___ PASSAGE
# connect two routers to each other



## lievenv (Jan 17, 2007)

Hi,

I have two D-Link DGL-4300 routers of which I'm currently only using one.
I need more ethernetports however and wanted to connect them to each other.
I'll call the router that's behind the cable modem right now router1 and the 2nd router router2.

I tried this using the wan port of router2 and connecting it to a lan port on router1 but can't get it to work.
I tried with a static ip address on router1 and giving it another subdomain which I entered into router2's setup and disabling the WAN dhcp there etc...
Before I go on fiddling with this setup, is this at all possible? Connecting router2's wan port to router1's lan port and access the internet from a pc behind router2 that is?
If not, can i get it to work if I connect a lan port on router2 to a lan port on router1? If yes, how would I do that then?

I have router2 lying around and this would save me from having to buy more hardware.

thanks,
V


----------



## peterhuang913 (May 24, 2008)

LAN port to LAN port, not WAN. For example, I would plug in a regular ethernet cable on both port 4's. Then disable the DHCP on the 2nd router.


----------



## johnwill (Sep 26, 2002)

Connecting two (or more) SOHO broadband routers together.

*Note:* _The "primary" router can be an actual router, a software gateway like Microsoft Internet Connection Sharing, or a server connection that has the capability to supply more than one IP address using DHCP server capability. No changes are made to the primary "router" configuration._

Configure the IP address of the secondary router(s) to be in the same subnet as the primary router, but out of the range of the DHCP server in the primary router. For instance DHCP server addresses 192.168.0.2 through 192.168.0.100, I'd assign the secondary router 192.168.0.254 as it's IP address, 192.168.0.253 for another router, etc.

_*Note: Do this first, as you will have to reboot the computer to connect to the router again for the remaining changes.*_

Disable the DHCP server in the secondary router.

Setup the wireless section just the way you would if it was the primary router, channels, encryption, etc.

Connect from the primary router's LAN port to one of the LAN ports on the secondary router. If there is no uplink port and neither of the routers have auto-sensing ports, use a cross-over cable. Leave the WAN port unconnected!

This procedure bypasses the routing function (NAT layer) and configures the router as a switch (or wireless access point for wireless routers).

For reference, here's a link to a Typical example config using a Netgear router


----------



## lievenv (Jan 17, 2007)

Ok, I don't know how I did it, cos I did exactly the same thing as before but now it's working, through the wan port.
Here's what I did in the order I did it the second time. Router1 was still set up from before, I just plugged in the ethernetcable coming from router2's wan port.
______
ACTIVITY LIST:
1. Write out the part of the thread on connecting two routers from "I need more" up to and including "do that then?".
2. In the records, repeat the lines from the line with "Identify the location of y-tick-label: 0." up to and including the line with "center [36, 696].". Leave the pictures out.
___ RECORDS PROVIDED
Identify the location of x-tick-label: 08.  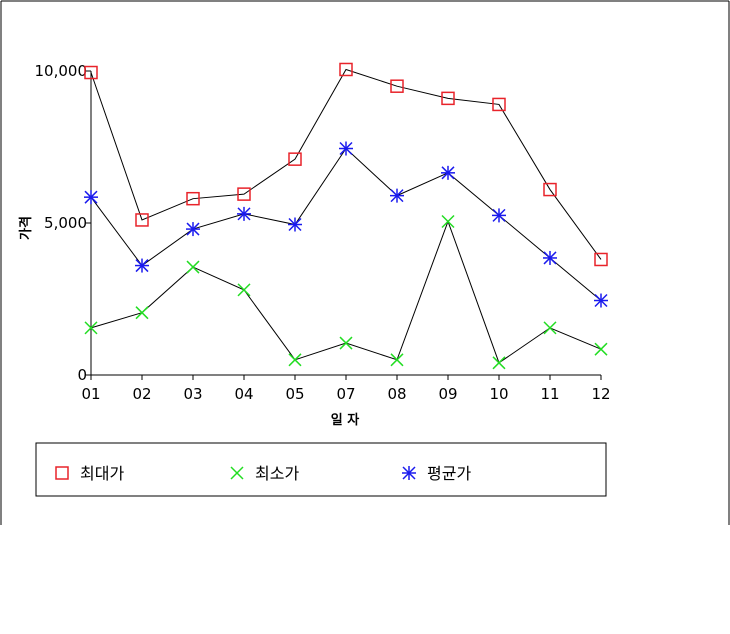
(396, 394).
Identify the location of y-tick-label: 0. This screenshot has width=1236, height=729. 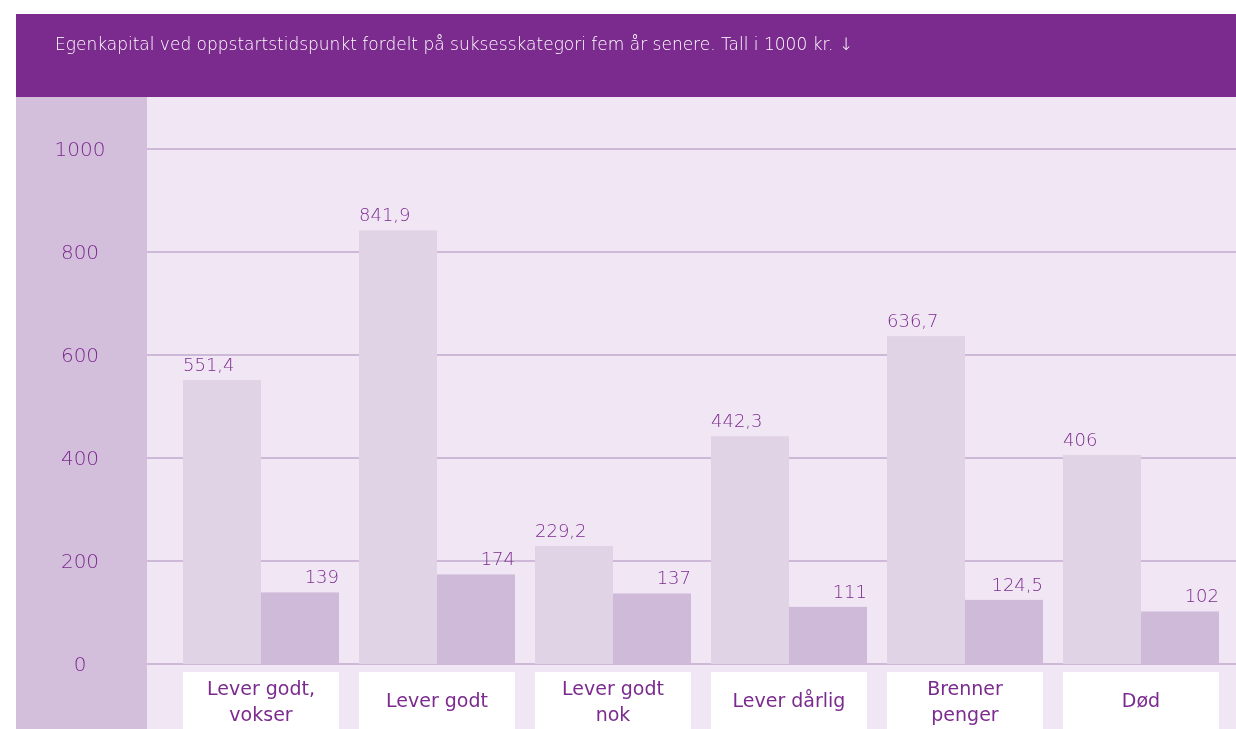
(80, 664).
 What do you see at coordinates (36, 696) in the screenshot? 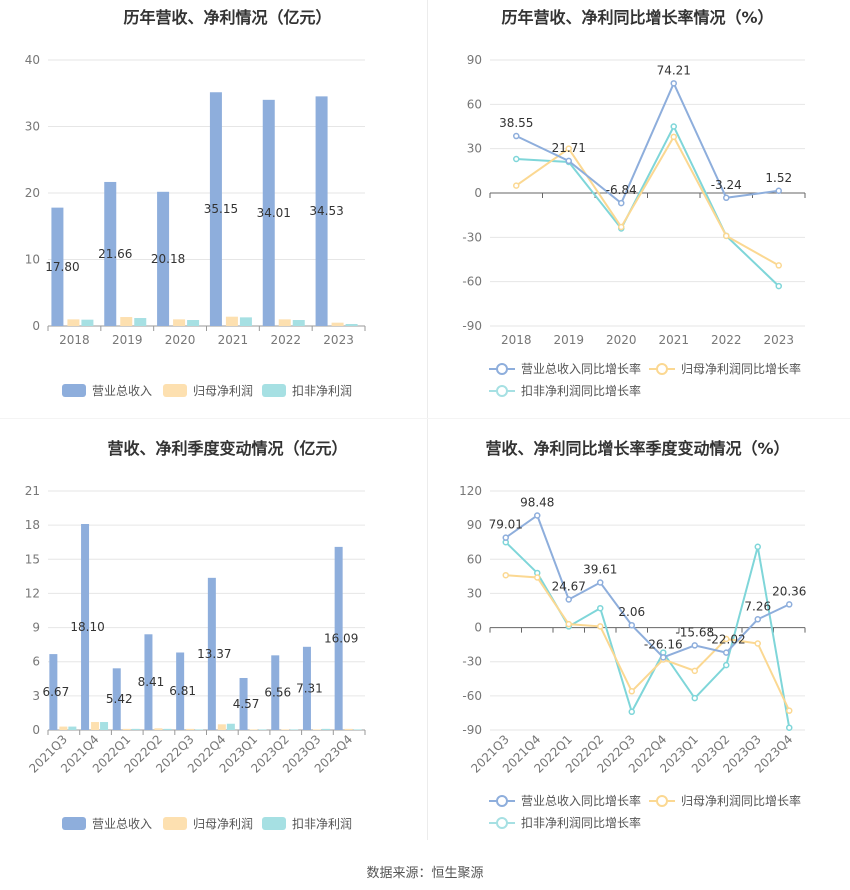
I see `y-tick-label: 3` at bounding box center [36, 696].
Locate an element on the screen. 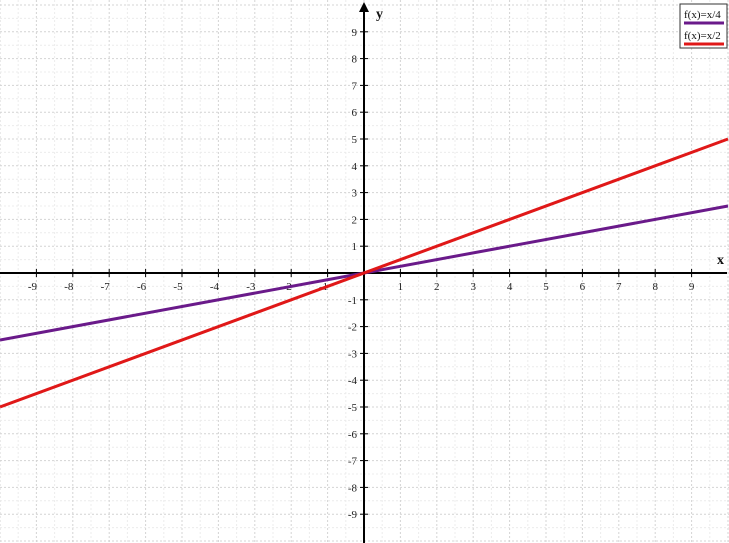 This screenshot has height=543, width=729. x-tick-label: -6 is located at coordinates (142, 287).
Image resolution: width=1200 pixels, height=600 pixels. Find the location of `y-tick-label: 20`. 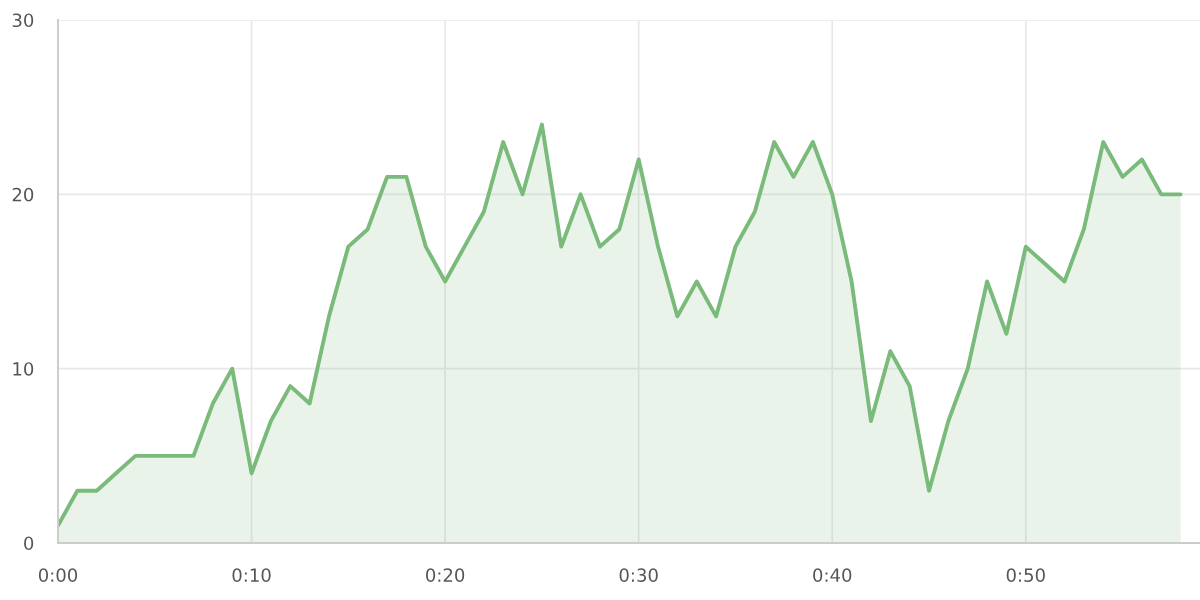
______
TASK-BY-TASK RESULTS:
1.
I need more ethernetports however and wanted to connect them to each other.
I'll call the router that's behind the cable modem right now router1 and the 2nd router router2.

I tried this using the wan port of router2 and connecting it to a lan port on router1 but can't get it to work.
I tried with a static ip address on router1 and giving it another subdomain which I entered into router2's setup and disabling the WAN dhcp there etc...
Before I go on fiddling with this setup, is this at all possible? Connecting router2's wan port to router1's lan port and access the internet from a pc behind router2 that is?
If not, can i get it to work if I connect a lan port on router2 to a lan port on router1? If yes, how would I do that then?

2.
Identify the location of y-tick-label: 0. This screenshot has width=1236, height=729. 
(80, 664).
 What do you see at coordinates (36, 696) in the screenshot? 
I see `y-tick-label: 3` at bounding box center [36, 696].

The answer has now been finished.